» PROVIDED PASSAGE:

══════════

Film

  • La Huelga
    Directed by Ken Ehrlich
  • GRANTEE
    Ken Ehrlich
    GRANT YEAR
    2012

La Huelga, production stills, 2012. Courtesy of Ken Ehrlich.

La Huelga is an experimental documentary video that examines a student strike at the largest public University in Mexico (UNAM) in 1999–2000, by juxtaposing participant interviews with a lyrical portrait of the campus architecture. The video highlights the buildings within the central campus, which was declared a UNESCO World Heritage Site in 2007, and designed by Mexican modernists Mario Pani and Enrique del Moral. Juan O' Gorman also created complex mosaics with pre-Hispanic associations on the central library, and José David Alfaro Siqueiros finished famous murals on the administration building. This unique architectural space sets the stage for a series of in-depth interviews with students, authors, activists, and politicians attempting to unravel the complex legacy of Mexico's most contested contemporary student movement.

══════════

» WORK REQUEST 1:
According to the La Huelga film description, who designed the central campus buildings?
» WORK REQUEST 2:
Extend the La Huelga film description with one more paragraph that picks up after its last sentence.

» INFORMATION:
══════════

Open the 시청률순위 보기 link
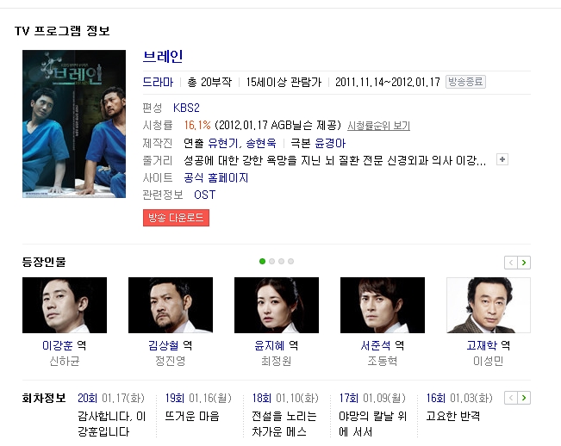Image resolution: width=561 pixels, height=446 pixels. point(378,126)
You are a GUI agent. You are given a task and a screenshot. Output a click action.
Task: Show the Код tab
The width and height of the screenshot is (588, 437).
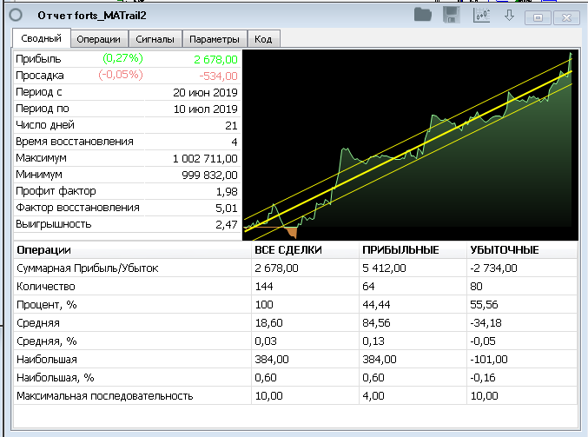click(x=263, y=39)
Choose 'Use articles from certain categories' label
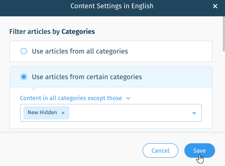Screen dimensions: 225x166 (x=87, y=77)
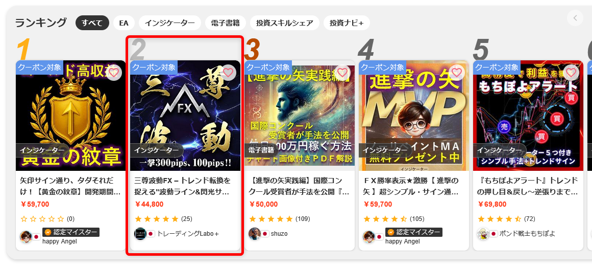Click the previous arrow chevron in ranking carousel

point(575,18)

══════════

» OUTPUT 1:
Mexican modernists Mario Pani and Enrique del Moral.

» OUTPUT 2:
Ken Ehrlich is an artist and writer whose work focuses on the material, social, and formal dimensions of the built environment. He has exhibited internationally in a variety of media, including video, sculpture, and photography. He is the editor of Art, Architecture, Pedagogy: Experiments in Learning (viralnet.net, 2010), and coeditor (with Brandon LaBelle) of Surface Tension: Problematics of Site (2003); Surface Tension: Supplement, No. 1 (2006); and What Remains Of A Building Divided Into Equal Parts And Distributed for Reconfiguration: Surface Tension, No. 2 (2009), published by Errant Bodies Press. He currently teaches in the Department of Critical Studies at CalArts and in the Department of Art at the University of California, Riverside.